This is also a great thread that people have contributed to that lists FOs that stick in CP.  Lots of great info here.





						HELP!  Need a fragrance suggestions for CP soap
					

Here's the deal - I am new to CP soap making.  I've been making M&P soap for years, but just branched into CP soap making this year.  The first thing I discovered with CP soap is that the fragrances can disappear or morph or cause the batter to seize.  I QUICKLY learned that I need to make test...




					www.soapmakingforum.com


----------



## Jersey Girl (Sep 13, 2020)

Catscankim said:


> Can you show the cut please? The suspension is killing me lol


I posted it in the August Challenge sign up sheet a while back. Here it is.


----------



## gardengeek (Sep 14, 2020)

Jersey Girl said:


> I add my FO at the very last minute after separating and coloring.  If I’m doing a swirly design I add them to all the colors at the same time.  If I’m doing layers I add it just before I pour each layer as I need to wait a bit between layers for them to set up. Don’t stick blend the FO in...whisk it in. That little bit of extra stick blending will make a difference In how quickly it starts to set up.  I never use a brand new to me untested FO if I’m swirling as I don’t want to be caught off guard. I use new ones in simple designs so I get a feel for how it behaves in my recipe.
> 
> 
> Looking forward to hearing how you like it!
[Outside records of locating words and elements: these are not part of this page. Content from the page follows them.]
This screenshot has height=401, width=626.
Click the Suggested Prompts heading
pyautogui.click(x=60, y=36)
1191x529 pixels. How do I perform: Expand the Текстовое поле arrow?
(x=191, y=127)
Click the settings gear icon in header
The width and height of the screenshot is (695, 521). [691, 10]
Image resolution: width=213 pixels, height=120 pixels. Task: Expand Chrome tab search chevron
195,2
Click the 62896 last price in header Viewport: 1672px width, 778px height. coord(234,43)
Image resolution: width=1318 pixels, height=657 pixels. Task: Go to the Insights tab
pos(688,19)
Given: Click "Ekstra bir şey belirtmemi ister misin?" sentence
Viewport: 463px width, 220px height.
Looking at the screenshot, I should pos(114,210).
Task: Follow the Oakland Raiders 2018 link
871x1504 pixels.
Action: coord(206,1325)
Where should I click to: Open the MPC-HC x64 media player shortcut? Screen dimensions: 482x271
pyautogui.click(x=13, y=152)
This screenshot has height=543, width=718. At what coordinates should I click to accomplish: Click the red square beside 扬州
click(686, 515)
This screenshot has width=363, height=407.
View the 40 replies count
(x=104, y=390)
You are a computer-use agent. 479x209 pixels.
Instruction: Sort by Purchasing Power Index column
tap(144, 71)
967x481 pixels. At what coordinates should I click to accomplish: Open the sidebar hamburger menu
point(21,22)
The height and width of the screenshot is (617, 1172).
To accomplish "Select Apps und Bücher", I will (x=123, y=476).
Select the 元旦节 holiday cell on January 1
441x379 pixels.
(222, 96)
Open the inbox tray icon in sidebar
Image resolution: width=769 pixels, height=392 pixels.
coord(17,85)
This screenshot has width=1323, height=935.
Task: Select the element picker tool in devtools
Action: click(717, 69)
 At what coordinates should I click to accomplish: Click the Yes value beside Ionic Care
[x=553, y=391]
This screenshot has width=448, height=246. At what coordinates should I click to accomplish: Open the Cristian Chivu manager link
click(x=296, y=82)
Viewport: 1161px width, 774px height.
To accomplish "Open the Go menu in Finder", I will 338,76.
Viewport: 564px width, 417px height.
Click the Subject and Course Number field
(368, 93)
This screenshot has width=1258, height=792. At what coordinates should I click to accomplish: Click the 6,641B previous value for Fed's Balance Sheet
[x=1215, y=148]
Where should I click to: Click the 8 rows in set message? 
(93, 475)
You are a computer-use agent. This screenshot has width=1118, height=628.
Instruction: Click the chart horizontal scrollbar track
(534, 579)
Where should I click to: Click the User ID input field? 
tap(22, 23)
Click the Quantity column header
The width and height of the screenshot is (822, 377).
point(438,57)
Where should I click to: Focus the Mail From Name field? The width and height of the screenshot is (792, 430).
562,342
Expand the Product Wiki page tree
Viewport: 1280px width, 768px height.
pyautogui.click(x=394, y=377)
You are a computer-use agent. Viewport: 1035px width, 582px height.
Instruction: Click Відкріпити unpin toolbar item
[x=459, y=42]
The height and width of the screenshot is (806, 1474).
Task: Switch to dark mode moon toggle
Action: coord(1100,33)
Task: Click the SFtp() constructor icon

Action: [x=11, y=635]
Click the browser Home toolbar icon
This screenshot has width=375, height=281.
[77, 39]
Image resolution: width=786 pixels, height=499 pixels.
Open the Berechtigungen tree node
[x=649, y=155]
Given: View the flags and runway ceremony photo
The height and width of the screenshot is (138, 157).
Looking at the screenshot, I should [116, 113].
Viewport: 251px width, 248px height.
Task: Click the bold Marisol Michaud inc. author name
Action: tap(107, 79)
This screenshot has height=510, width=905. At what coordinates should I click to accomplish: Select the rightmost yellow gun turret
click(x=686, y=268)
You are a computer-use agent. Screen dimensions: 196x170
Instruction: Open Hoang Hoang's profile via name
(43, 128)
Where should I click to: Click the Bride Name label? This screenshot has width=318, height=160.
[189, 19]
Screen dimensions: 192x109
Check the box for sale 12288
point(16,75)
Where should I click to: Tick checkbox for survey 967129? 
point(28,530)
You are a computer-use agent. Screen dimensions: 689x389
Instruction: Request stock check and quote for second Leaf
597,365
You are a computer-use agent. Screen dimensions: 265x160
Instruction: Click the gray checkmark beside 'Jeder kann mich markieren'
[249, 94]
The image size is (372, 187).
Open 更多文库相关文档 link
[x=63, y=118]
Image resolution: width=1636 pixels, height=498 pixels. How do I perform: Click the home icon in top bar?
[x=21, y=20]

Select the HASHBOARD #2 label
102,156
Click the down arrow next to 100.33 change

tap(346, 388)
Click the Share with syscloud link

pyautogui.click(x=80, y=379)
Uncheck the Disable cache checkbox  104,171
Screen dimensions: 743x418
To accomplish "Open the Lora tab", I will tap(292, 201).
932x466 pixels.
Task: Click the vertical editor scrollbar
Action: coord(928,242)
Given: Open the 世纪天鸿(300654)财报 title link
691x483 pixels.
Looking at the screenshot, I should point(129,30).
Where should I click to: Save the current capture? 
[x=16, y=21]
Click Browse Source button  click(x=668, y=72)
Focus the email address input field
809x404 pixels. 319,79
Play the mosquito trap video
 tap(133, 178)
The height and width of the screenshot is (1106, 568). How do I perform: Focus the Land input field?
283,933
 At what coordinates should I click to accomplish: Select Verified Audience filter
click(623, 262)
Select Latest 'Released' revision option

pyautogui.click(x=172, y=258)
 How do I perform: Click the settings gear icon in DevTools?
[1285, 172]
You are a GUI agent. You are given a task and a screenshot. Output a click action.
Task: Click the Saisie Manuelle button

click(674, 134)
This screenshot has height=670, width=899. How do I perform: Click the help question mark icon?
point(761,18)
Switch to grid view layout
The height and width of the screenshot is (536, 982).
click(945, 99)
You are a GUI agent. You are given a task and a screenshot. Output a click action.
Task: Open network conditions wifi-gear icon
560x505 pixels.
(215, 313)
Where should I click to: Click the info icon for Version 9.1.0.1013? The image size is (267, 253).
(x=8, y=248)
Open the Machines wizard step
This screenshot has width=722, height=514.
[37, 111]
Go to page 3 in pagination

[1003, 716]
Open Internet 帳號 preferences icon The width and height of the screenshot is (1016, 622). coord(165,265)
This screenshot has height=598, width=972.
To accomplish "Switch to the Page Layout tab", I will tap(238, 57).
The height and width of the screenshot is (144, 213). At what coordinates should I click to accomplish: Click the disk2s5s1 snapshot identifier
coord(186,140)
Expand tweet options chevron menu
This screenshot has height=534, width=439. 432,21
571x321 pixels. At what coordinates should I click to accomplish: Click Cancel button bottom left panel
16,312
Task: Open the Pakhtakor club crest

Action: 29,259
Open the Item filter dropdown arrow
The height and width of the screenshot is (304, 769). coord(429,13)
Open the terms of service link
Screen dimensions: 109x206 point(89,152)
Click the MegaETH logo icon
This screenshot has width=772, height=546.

@Jersey Girl, The photos on the Beer Soap? thread inspired me to make my first ever beer soap so I used my sample of Earth Meets Sky today. For the beer I used Honey Pilsner by Orange Blossom Brewing Co. (fairly local). I didn't add any color because I wanted to see how the beer affects the color. I think Earth Meets Sky compliments the scent and taste of the beer. When I first poured it into the mold the batter was a pretty honey golden color but it's fading now to a creamy white. It's only been four hours so I'm sure it will end up being white or cream colored. I detect a slight Christmas tree scent OOB and for whatever reason it makes me hungry; not that I eat many Christmas trees... I used 5% PPO, hope that's a good amount.


----------